En ese año brutal de mis dieciséis, apenas unos meses después del terremoto de la Ciudad de México, había saltado de Verne, Gibrán y Salgari a la literatura de verdad, no a la de los manuales que determinaban la letras casi infantiles, sino la que uno se fabrica solo en los anaqueles de la librerías.

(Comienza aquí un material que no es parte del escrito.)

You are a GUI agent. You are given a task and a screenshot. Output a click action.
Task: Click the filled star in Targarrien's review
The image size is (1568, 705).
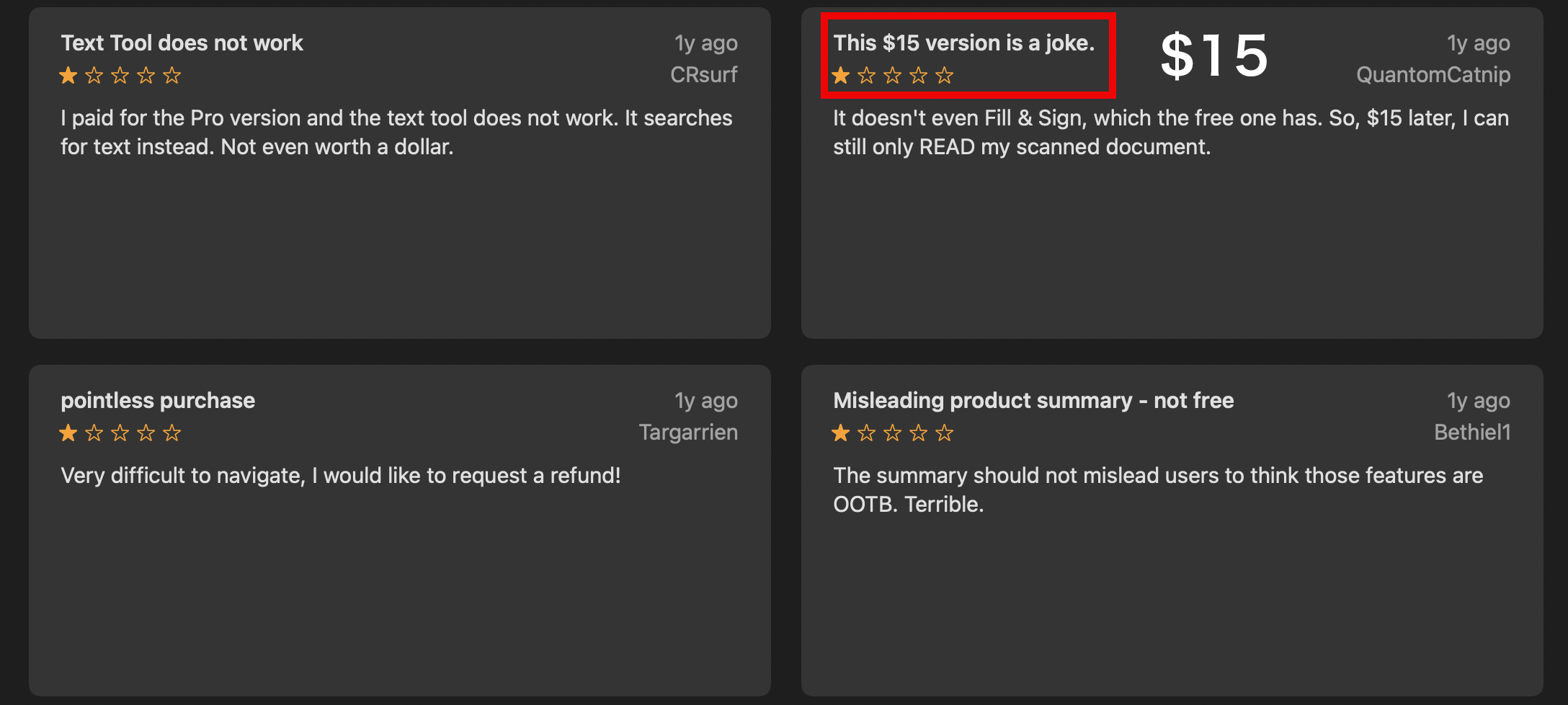(x=68, y=433)
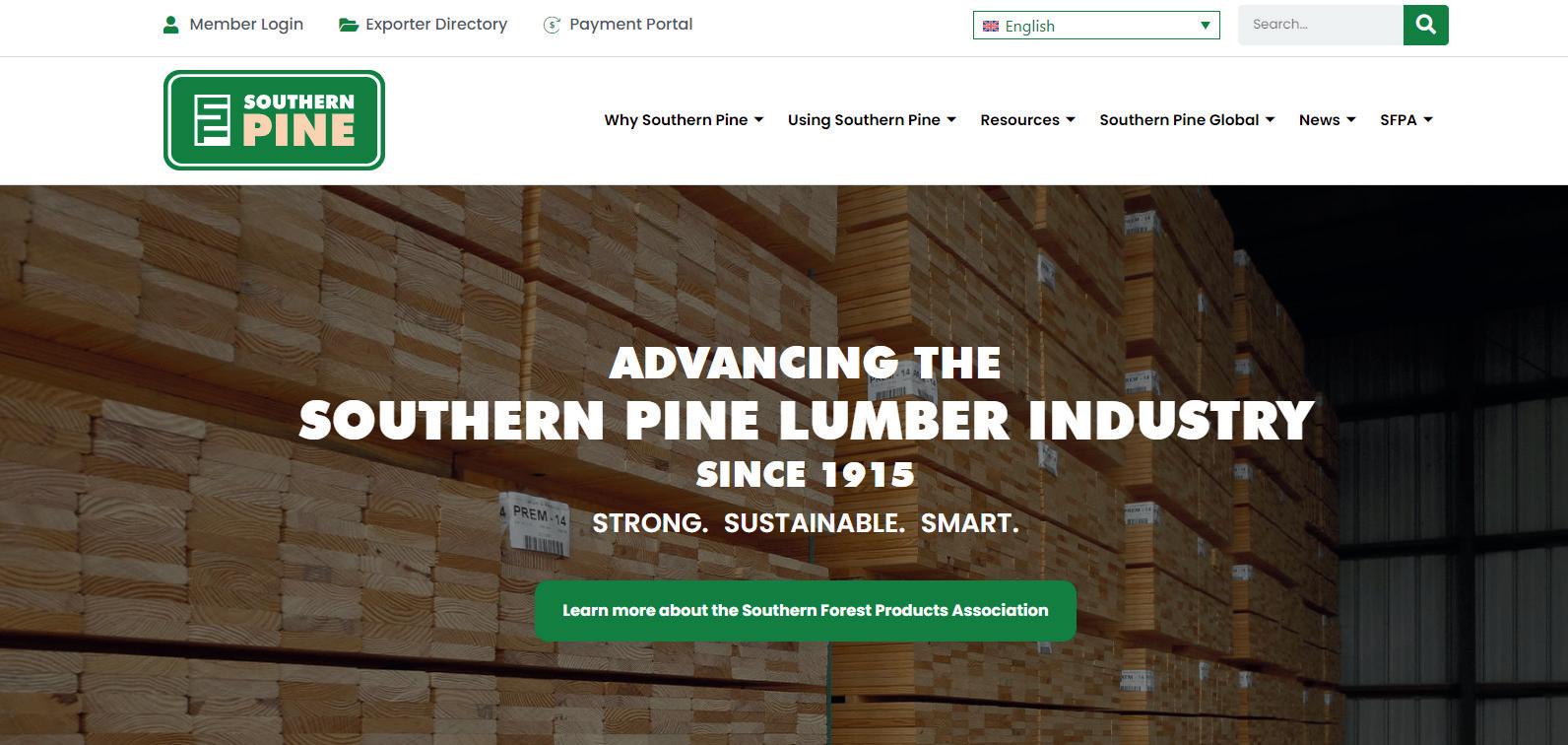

También en ese año había fallecido Borges, que se me reveló como un dios enorme pero hierático que me arrojó en brazos de Alfonso Reyes; así en ese año descubrí a Cortázar gracias a un profesor de literatura,

Julio me lanzó a la poesía de Ernesto Cardenal, de tal manera que el día en que la fortuna quiso regalarme uno de los días más hermosos de mi existencia, estuve a su lado en una lectura de poesía que ofreció a los alumnos de la Facultad de Derecho de la UNAM con motivo de la imposición de la Medalla Isidro Fabela, en el año 2006.

Justo veinte años después de mi primer encuentro con Julio, en aquel 2006 cuando ya no era un niño que soñaba con los personajes de Rayuela y de todos los juegos, pero que la vida quiso que esa tarde me sentara junto a uno de los más grandes poetas de nuestro tiempo, un hombre ejemplar en su bondad y que para mí era, en ese momento, un personaje de Julio que se había escapado de Apocalipsis en Solentiname y al que le pregunté su opinión sobre la poesía revolucionaria, no porque me preocupara, sino por el placer de escucharlo y que me respondió con casi las mismas palabras que usó Julio en su curso de literatura en Berkeley: la poesía, para ser revolucionaria, primero debe ser auténtica poesía.

Estos alucinantes accidentes de la vida solo tienen sentido cuando alcanzamos a atisbar el hecho fundamental de que lo mejor de la existencia, como las letras de Cortázar, es el juego y el sentido lúdico con que hacemos las cosas que en realidad llamamos valiosas; por eso en tu cumpleaños, grandísimo cronopio, no puedo sino reírme de que hayas dictado un alucinante curso de literatura justo en Berkeley, aquella universidad americana a la que Alfonso Reyes dedicara uno de sus libros más juguetones y divertidos: Berkeleyana.

Y así, como siempre, como cada vez que mi viejo ejemplar de Rayuela me lo reclama, vuelvo a las paginas de Julio, temeroso y ansioso al mismo tiempo de descubrir cuál es la siguiente jugada que me depara este cronópico divertimento al que llamamos vida y también literatura.